::: MATERIAL PROVIDED :::

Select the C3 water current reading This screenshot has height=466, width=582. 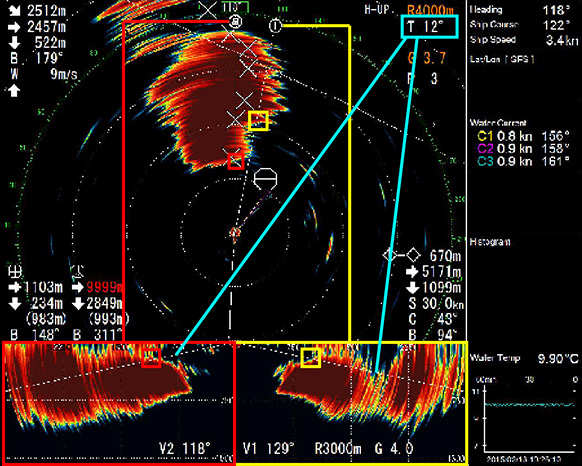523,161
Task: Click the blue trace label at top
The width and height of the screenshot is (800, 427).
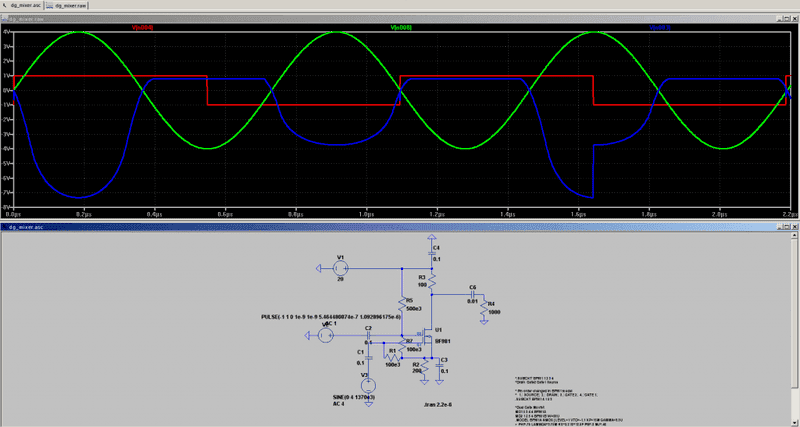Action: [661, 28]
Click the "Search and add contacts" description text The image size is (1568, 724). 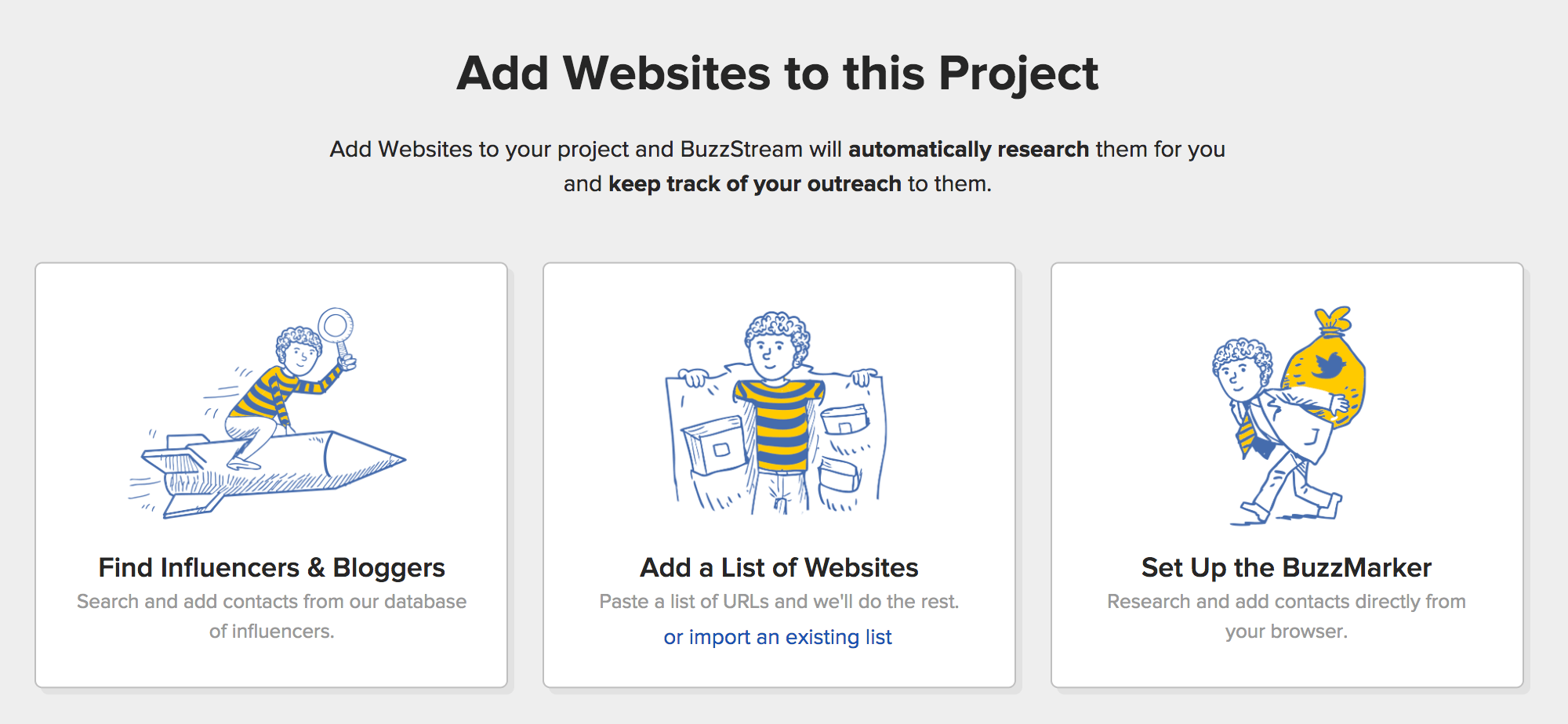[x=271, y=602]
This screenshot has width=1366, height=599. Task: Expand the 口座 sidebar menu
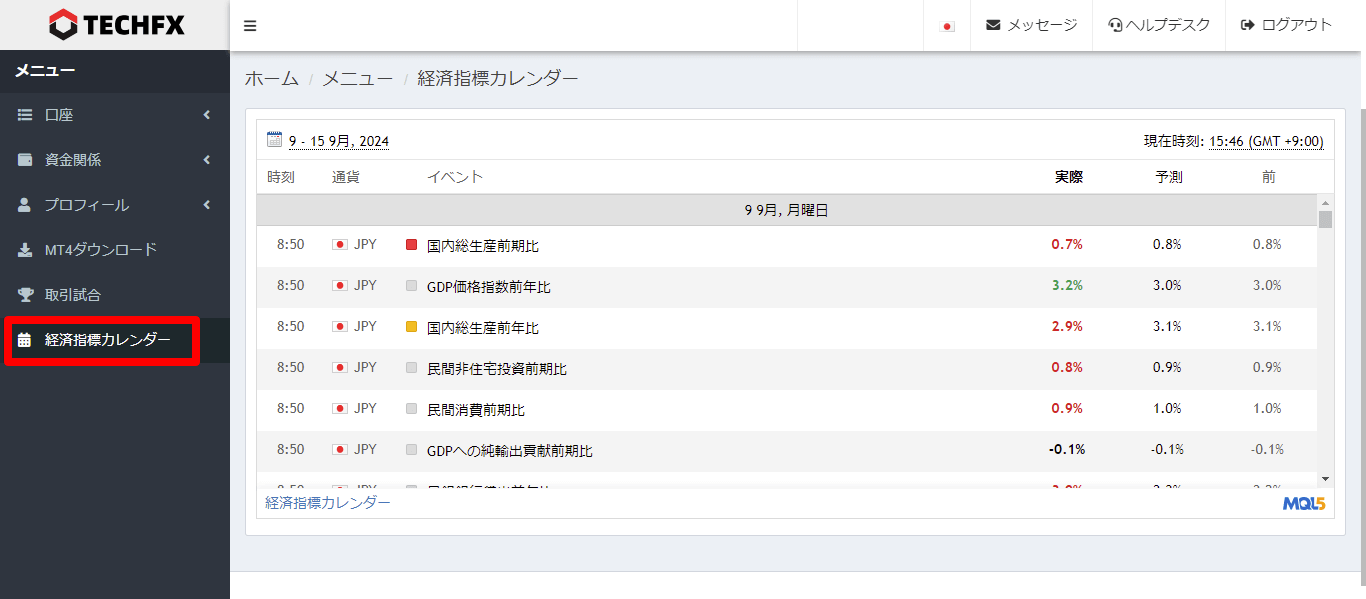click(x=114, y=115)
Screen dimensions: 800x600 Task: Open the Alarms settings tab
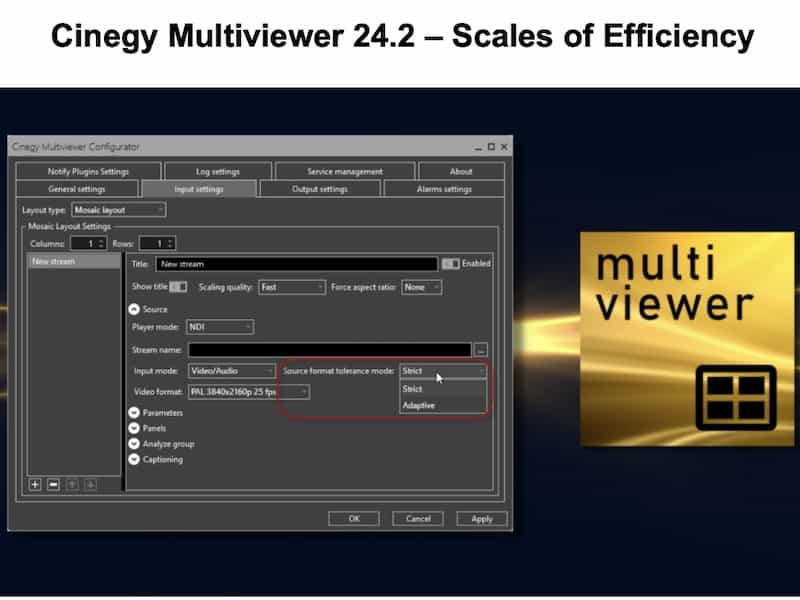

:::

ABOUT THIS EXERCISE
Reproduce exactly, with nothing added, the lines from the line with "This screenshot has width=1366, height=599." through the end of the entries above; pictures are to be left out.

SOLUTION FOR THIS EXERCISE
This screenshot has width=1366, height=599. Task: Expand the 口座 sidebar menu
click(x=114, y=115)
Screen dimensions: 800x600 Task: Open the Alarms settings tab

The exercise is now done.